Niño de diez años que acude a su centro de salud para valoración por cambios de conducta de seis meses de evolución. Sus padres refieren una marcada irritabilidad y agresividad, tanto en el ámbito familiar como en el escolar, con disminución del rendimiento académico; aumento de la ingesta calórica, con conductas compulsivas asociadas y ganancia ponderal de aproximadamente 19 kilos, y trastorno del sueño con dificultades para el inicio y el mantenimiento de este. No detectan desencadenante claro previo al inicio del cuadro clínico. Se asesora a la familia y se enseñan pautas de conducta encaminadas a manejar el comportamiento del menor y se deriva a Psiquiatría Infanto-Juvenil para su valoración.

Tras ser valorado en la unidad de Psiquiatría Infanto-Juvenil y debido al empeoramiento progresivo de la situación familiar y escolar, se decide su ingreso para control clínico e inicio de tratamiento. Durante su ingreso se realizan una analítica sanguínea y una resonancia magnética cerebral, ambas dentro de la normalidad, y se administra tratamiento con aripripazol y lormetacepam, con mejoría parcial de los síntomas. Al séptimo día de ingreso inicia un cuadro de vómitos y diarrea, presentando en este contexto síntomas vegetativos (hipotensión arterial, sudoración y palidez intensa) y desconexión parcial del medio. Estos episodios habían sido descritos de manera similar por el personal de enfermería de la unidad los días previos, por lo que se decide traslado a la planta de hospitalización de Pediatría para estudio.
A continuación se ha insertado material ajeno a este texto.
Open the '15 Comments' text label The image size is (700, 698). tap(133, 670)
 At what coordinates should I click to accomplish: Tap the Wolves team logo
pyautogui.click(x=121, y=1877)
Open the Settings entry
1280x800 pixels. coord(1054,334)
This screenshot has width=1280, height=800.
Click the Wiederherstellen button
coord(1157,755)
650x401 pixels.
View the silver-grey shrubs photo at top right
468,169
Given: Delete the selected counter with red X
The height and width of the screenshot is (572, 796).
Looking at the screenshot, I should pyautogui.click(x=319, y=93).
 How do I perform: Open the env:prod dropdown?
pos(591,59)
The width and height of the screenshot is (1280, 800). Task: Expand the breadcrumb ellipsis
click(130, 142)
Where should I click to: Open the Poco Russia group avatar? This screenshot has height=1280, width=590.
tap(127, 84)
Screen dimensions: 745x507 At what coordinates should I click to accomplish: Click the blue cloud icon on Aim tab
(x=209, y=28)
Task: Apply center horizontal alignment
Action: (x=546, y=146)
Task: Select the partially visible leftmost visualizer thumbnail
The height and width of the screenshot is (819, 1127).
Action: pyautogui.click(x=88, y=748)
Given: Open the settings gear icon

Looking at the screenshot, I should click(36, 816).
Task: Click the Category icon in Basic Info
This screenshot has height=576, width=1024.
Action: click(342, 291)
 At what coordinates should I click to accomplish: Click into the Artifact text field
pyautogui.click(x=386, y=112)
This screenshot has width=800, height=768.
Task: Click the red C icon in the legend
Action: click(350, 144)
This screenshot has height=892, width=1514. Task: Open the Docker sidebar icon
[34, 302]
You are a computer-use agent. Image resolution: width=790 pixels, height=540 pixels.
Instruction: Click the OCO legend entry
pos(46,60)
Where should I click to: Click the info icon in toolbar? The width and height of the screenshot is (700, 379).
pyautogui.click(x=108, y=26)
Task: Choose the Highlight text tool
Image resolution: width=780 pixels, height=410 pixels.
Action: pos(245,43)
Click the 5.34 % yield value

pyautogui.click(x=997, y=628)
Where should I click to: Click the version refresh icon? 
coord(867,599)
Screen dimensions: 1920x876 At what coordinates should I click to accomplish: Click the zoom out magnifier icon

En la anamnesis dirigida, los padres refieren episodios nocturnos consistentes en despertar brusco, mirada perdida, midriasis, comportamiento hipermotor y confusión de breve duración y recuperación inmediata. Se deciden ampliar estudios complementarios con vídeo-electroencefalograma, donde se registran crisis electroclínicas en sueño con actividad punta-onda 4-6 Hz bilateral de inicio en la región temporal derecha, con actividad de fondo normal tanto en el sueño como en la vigilia, compatible con epilepsia focal del lóbulo temporal. El estudio neuroinmunológico en sangre y líquido cefalorraquídeo es normal. Se inicia tratamiento con lacosamida 400 mg/día, sin recurrencia de crisis y con mejoría posterior de la conducta y del patrón de sueño del paciente. Los padres refieren que "vuelve a ser él".